The automotive retail sector is quickly adapting itself to changing consumer preferences, with a growing focus on digitalisation and personalisation. According to recent research, there is still considerable work to be done. Jared Rowe, President of online automotive marketplace AutoTrader, believes that recognising the need to change will open the door to a “tremendous opportunity” to delight buyers.
AutoTrader’s latest Car Buyer of the Future study revealed that just 17 out of 4,002 people are happy with the current car buying process. However, that’s not to say they dislike all aspects of the process. “Two parts of the process that consumers want to retain – with a slight twist – are in doing online research and negotiating,” Rowe told Megatrends.
Touch point continuity
When it comes to performing research online, he notes that consumers are becoming more mobile and using multiple devices to shop for vehicles. According to AutoTrader’s figures, 42% of shoppers use multiple devices today. This should rise to an estimated 80% by 2020.
While many shoppers want to conduct their research online, they still want to come into the dealership at some point. “The shopping and buying experience is a personal one, so the best thing that dealers can do to maximise shoppers’ time at the dealership is to quickly assess where they are in the process – and meet them at that point,” observed Rose. 43% of study respondents said they see the dealership as a place to learn, and these consumers are looking to validate information they found online, learn about specials and offers, and learn about warranty and service. “For those shoppers, dealers should be prepared to offer accurate, in-depth information and perhaps connect the shopper with someone who is a specialist in the vehicle they’re interested in buying,” he advised.

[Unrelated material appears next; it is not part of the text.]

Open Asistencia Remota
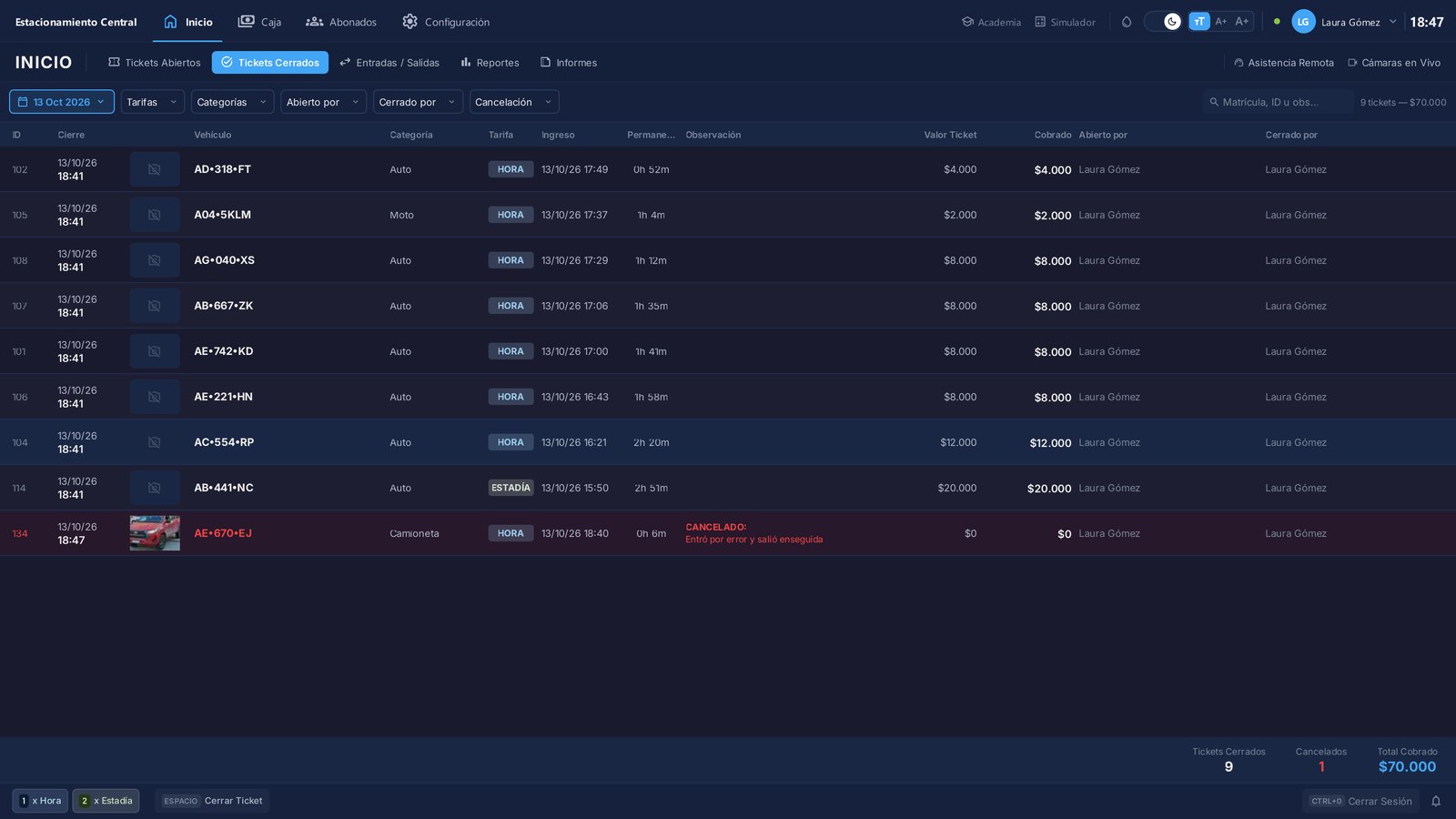Screen dimensions: 1456x819 [1283, 63]
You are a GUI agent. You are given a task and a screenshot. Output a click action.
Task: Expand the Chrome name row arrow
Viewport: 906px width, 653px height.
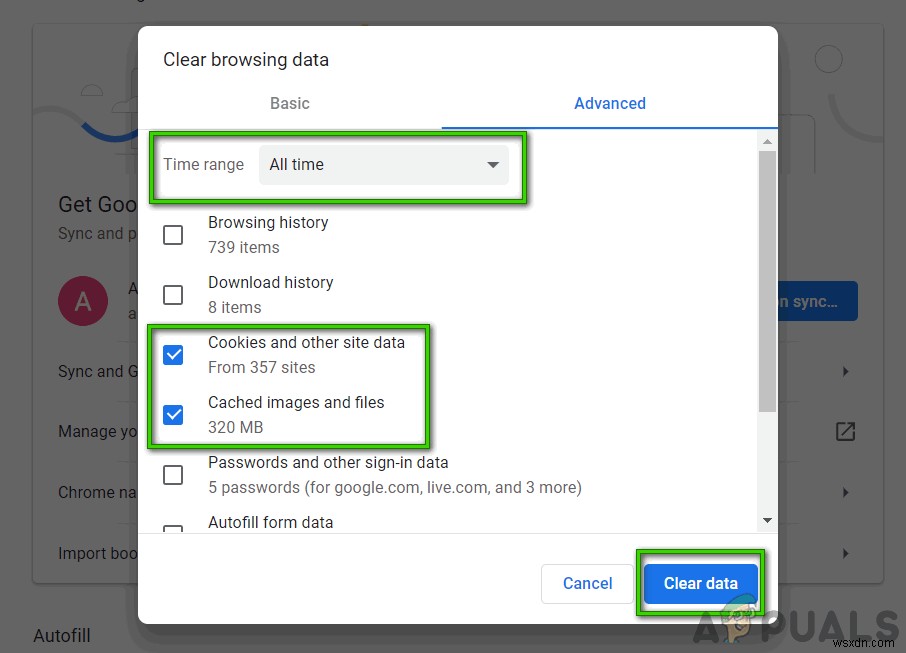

From these findings, Rowe emphasised that “automotive marketers need to ensure that they have a multi-platform strategy and not be focused on mobile only.”
Contrary to what some may have assumed regarding price negotiations, AutoTrader’s study indicated that consumers actually do want to negotiate on vehicle price. “We expect that to continue being a part of the car buying process,” Rowe added. “It is important to note, however, that how and when they negotiate will evolve. The consumers we surveyed showed a desire to start the negotiating and deal-structuring process online, and they’d like to remain anonymous until they get comfortable with the dealer and the deal.”
Notably, there remain some misconceptions between buyers and dealers on pricing. “There are perception issues on both sides of the equation that we’ll need to overcome as an industry. Some dealers think that consumers want the lowest price, which isn’t always the case,” commented Rowe. “We know from some of our other research that consumers want a fair price. Additionally, this study showed that great in-dealership experiences and great salespeople trump lowest price for consumers. On the flip side, consumers still think that dealers are making much more profit than they actually are on each vehicle.”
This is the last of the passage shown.